Some people enjoy pretending that others care.
This simple equation maybe would help? Creating drama + Making sure everyone sees it= Ego boost?
I can’t enlighten you. You are learning through your experiences. That’s how life works.
Sounds like she hasn’t grown up.
Sounds boring. Seems like there’e always someone who is unprofessional and under the delusion that others are waiting with baited breath to see what they are going to do next, as if…yawn.
I avoid people like this.
I think people just get bored with mundane life cycles and feel that drama is something that will make their lives more interesting.
Okay so it sounds like she just likes to be with a person just to be with a person and honestly theres nothing you can do or say to change that for her. She is going to be like that until she wants to change. But you can distance yourself from the situation. All you have to do is be her co-worker.
humans inevitably feed off drama, i’d like a definitive definition of drama please….
Some people need to be involved. They need to feel intensely. Romance drags your emotions all around, and that fulfills the needs that many people have. It doesn’t matter if you feel good or feel bad. It only matters that you feel and feel intensely.
A lot of people don’t get this, and despise people who make a big fuss over relationships. They think it is immature behavior. They want smoothness and predictability in their lives. A normal life is enough excitement for them.
This isn’t a conscious thing for most people. It’s a matter of feelings and being pushed to act by forces that you don’t see and therefore are unable to control.

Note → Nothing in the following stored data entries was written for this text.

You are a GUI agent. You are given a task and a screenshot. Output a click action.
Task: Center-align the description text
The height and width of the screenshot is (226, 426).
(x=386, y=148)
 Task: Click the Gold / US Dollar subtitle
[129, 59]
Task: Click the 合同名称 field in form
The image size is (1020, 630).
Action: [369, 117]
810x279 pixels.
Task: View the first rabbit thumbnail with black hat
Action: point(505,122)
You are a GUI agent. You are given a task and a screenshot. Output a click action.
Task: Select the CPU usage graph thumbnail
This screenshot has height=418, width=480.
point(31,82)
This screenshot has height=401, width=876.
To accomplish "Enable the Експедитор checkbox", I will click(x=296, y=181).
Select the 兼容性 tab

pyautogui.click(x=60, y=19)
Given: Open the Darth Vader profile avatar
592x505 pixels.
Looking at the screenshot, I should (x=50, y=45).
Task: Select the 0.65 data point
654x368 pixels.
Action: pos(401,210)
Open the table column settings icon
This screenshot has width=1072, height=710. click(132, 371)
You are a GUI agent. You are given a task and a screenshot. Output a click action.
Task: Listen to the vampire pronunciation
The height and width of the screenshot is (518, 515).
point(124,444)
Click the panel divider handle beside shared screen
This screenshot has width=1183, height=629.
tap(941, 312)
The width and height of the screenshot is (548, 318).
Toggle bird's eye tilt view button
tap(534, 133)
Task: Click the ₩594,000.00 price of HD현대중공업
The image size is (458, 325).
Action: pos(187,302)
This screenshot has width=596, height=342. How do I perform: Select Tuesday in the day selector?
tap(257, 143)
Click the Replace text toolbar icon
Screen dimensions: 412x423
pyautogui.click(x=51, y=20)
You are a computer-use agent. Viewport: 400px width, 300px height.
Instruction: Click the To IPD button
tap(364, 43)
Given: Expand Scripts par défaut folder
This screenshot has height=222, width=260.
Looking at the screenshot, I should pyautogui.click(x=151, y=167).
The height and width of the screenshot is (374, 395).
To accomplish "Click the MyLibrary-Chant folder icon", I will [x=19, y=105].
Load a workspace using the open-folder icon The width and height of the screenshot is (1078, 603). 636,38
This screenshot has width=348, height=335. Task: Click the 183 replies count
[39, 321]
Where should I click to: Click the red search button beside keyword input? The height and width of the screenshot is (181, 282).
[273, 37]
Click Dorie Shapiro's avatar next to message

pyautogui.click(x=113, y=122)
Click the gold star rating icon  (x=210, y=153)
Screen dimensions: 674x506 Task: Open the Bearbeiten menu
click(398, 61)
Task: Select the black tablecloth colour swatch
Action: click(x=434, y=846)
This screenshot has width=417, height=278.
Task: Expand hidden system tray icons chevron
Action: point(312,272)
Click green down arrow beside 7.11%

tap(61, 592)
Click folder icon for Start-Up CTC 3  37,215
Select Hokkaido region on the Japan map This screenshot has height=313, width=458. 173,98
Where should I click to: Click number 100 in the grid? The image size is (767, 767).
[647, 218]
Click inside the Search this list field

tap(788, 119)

So, drama is really important for a lot of people. Probably more women than men, but both do it. I don’t think it’s necessary to judge people like that. If you don’t participate, it can’t affect you.
Wow. Identify much? I don’t know if “judge” is the correct terminology here. I don’t give a shit one way or the other until I’m forced to hear about it, over and over ad nauseum. Even then I wouldn’t consider myself to be “judging”, just bored and not at all likely to seek out that person’s comapny for any reason whatsoever. Maybe if I were having trouble falling asleep….
@Trillian How do you get “forced” to hear about it over and over?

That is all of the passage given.